[Collected data entries]
● ● ● ● ● ● ●

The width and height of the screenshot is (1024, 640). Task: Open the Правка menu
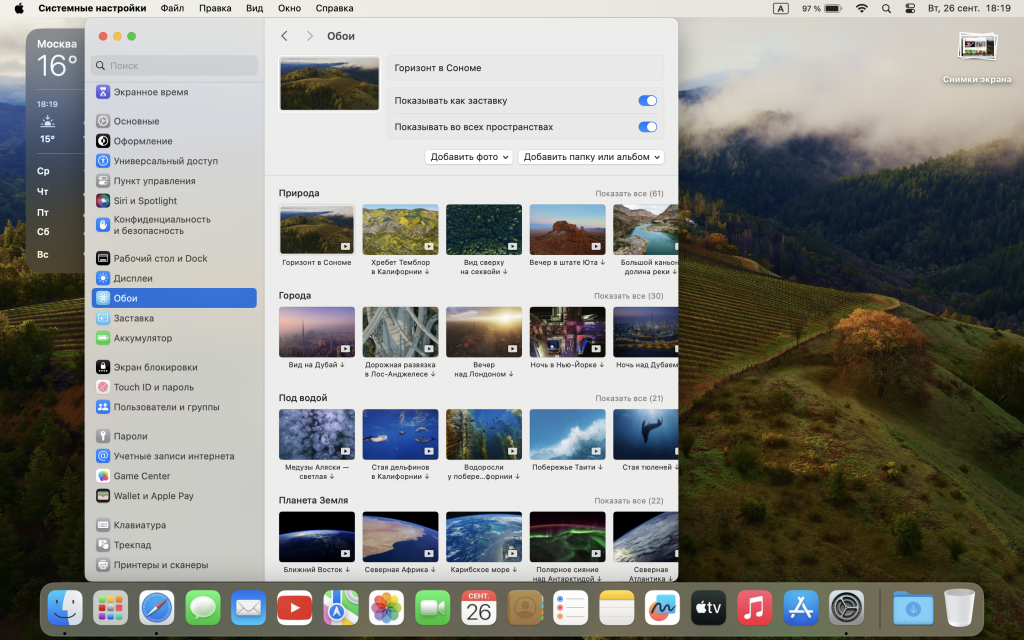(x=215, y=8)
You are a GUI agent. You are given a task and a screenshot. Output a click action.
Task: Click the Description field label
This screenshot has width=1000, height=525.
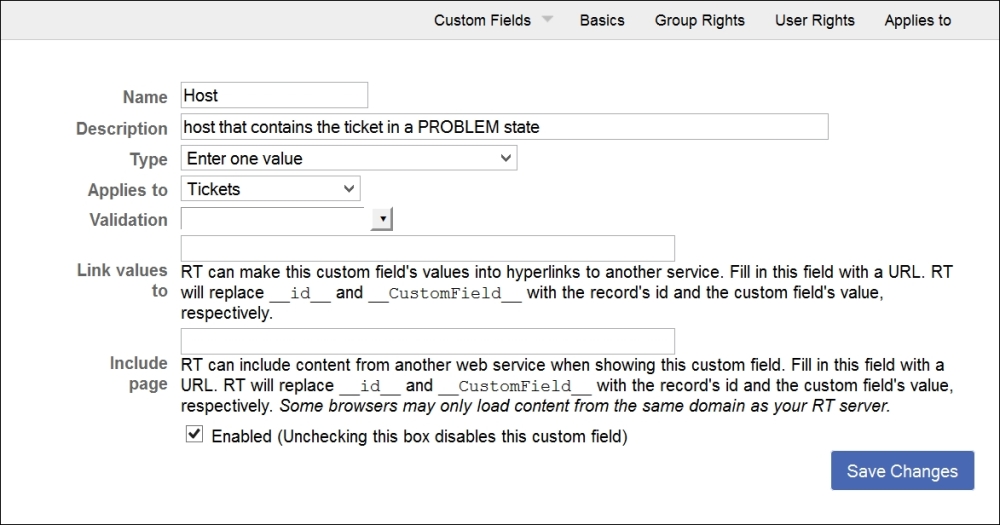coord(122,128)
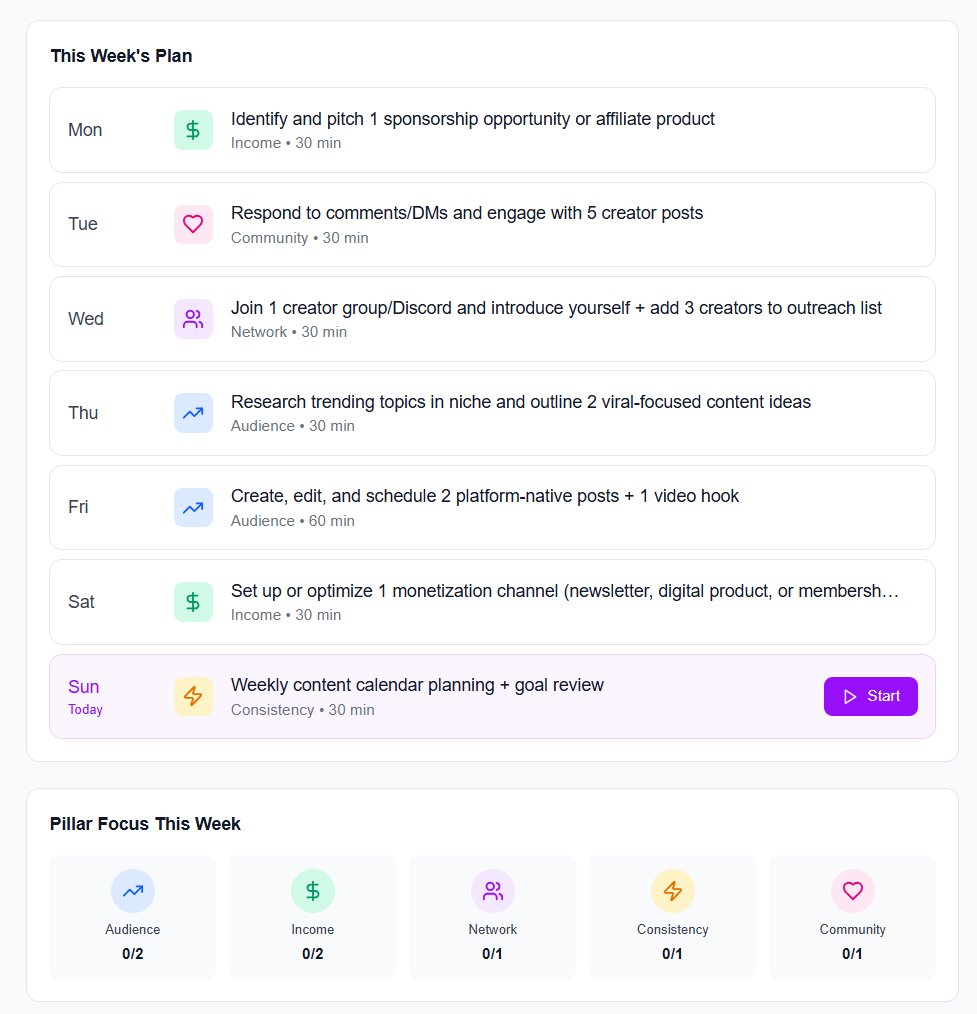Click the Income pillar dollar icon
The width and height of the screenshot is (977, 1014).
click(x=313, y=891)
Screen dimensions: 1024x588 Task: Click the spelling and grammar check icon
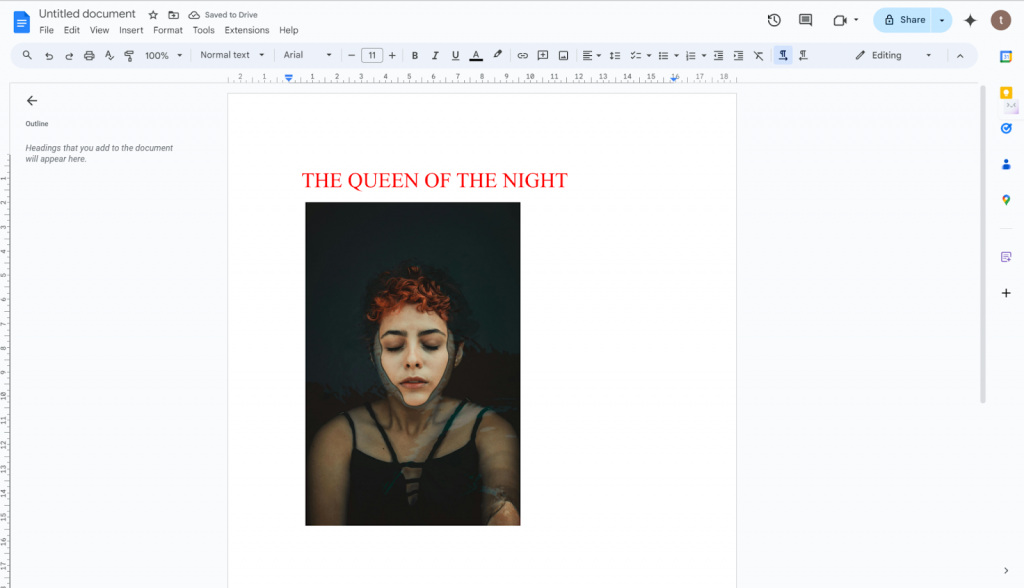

● ● ● ● ● ● ●

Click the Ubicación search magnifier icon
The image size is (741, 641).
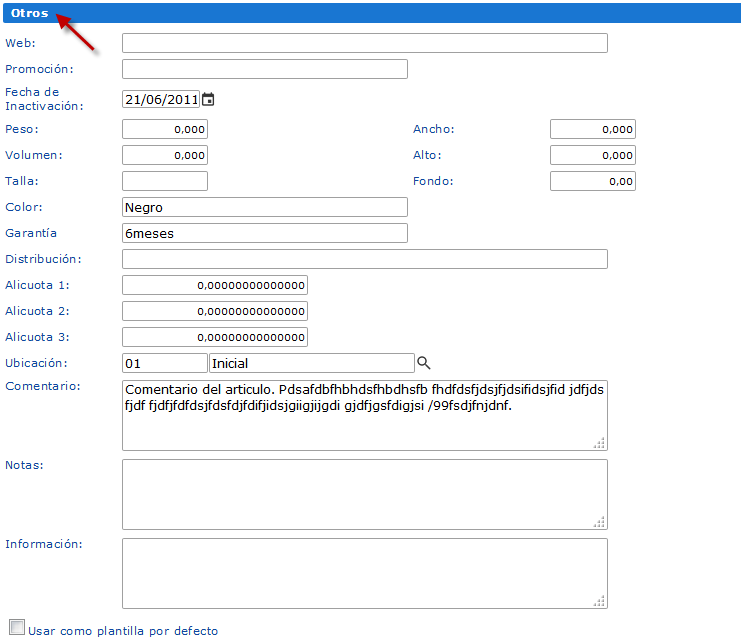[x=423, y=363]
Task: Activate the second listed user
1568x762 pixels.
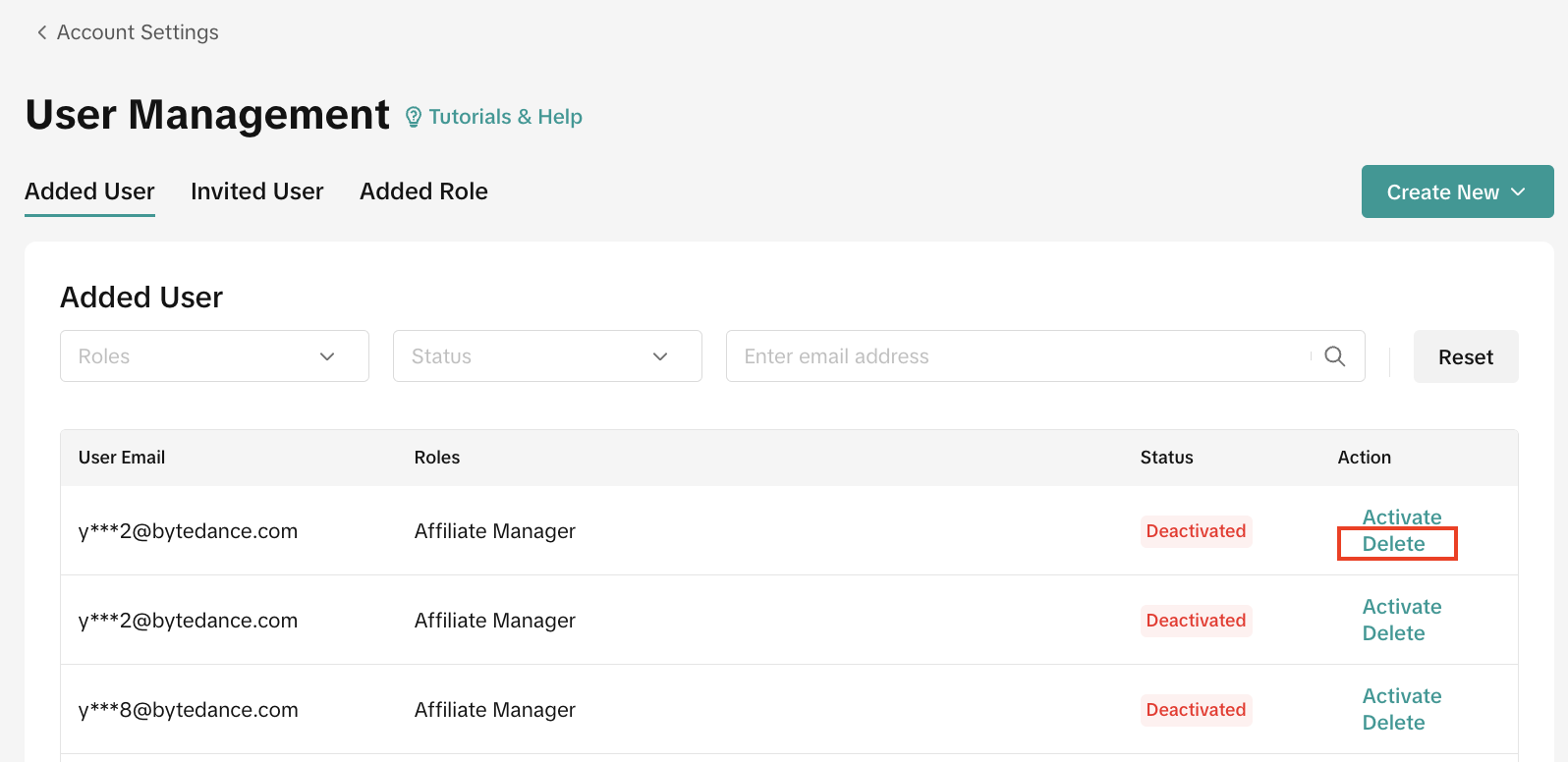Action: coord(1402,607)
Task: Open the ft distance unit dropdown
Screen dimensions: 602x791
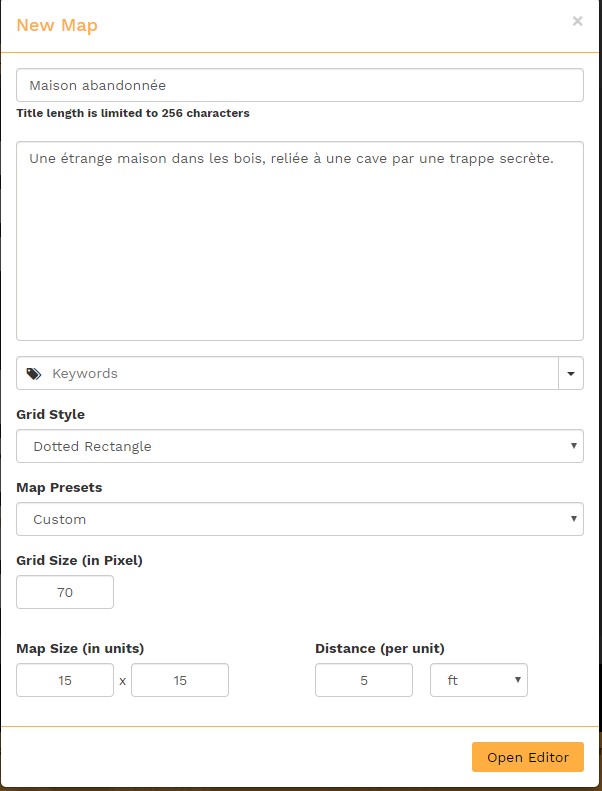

● ● ● ● ● ● ●

» The exercise
Rewrite the part of the records that opens with the line containing "Task: Activate the second listed user" and closes with the line containing "Screen dimensions: 602x791", swapping "Activate" for "Select" and keeping everything else the same. Leave the pictures out of your answer.

» Correct result
Task: Select the second listed user
1568x762 pixels.
Action: coord(1402,607)
Task: Open the ft distance unit dropdown
Screen dimensions: 602x791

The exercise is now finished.